TASK STATEMENT ▸ Your answer must consist of the lines running from the one that holds "The image size is (800, 778)." to the end of the data, copied exactly.

START RECORDS FOR THIS EXERCISE

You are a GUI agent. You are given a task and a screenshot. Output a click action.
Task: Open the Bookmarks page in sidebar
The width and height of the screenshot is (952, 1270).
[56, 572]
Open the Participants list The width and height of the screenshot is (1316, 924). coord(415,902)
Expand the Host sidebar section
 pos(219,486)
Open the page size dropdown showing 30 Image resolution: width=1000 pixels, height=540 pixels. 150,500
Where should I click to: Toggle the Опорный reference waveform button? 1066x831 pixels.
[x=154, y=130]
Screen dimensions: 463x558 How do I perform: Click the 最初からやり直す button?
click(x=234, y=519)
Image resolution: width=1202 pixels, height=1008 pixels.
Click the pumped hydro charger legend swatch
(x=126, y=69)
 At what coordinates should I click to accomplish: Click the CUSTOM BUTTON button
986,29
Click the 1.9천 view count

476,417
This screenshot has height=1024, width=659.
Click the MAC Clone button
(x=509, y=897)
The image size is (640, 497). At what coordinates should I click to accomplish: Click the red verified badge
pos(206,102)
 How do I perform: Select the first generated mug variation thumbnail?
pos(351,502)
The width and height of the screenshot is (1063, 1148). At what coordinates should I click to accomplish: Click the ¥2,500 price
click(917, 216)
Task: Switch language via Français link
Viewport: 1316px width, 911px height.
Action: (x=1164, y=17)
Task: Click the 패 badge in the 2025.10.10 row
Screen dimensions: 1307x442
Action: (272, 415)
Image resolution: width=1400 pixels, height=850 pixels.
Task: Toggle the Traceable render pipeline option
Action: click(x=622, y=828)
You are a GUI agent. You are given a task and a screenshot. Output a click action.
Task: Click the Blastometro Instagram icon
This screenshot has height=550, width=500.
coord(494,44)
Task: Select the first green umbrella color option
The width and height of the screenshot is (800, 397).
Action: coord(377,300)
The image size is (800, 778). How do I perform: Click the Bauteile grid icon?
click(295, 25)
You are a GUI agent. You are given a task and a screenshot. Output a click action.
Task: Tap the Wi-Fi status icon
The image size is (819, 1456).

END RECORDS FOR THIS EXERCISE

WRITTEN RESPONSE ▸
The image size is (800, 778). How do I perform: Click the Bauteile grid icon?
click(295, 25)
You are a GUI agent. You are given a task and a screenshot. Output a click action.
Task: Tap the Wi-Fi status icon
The image size is (819, 1456).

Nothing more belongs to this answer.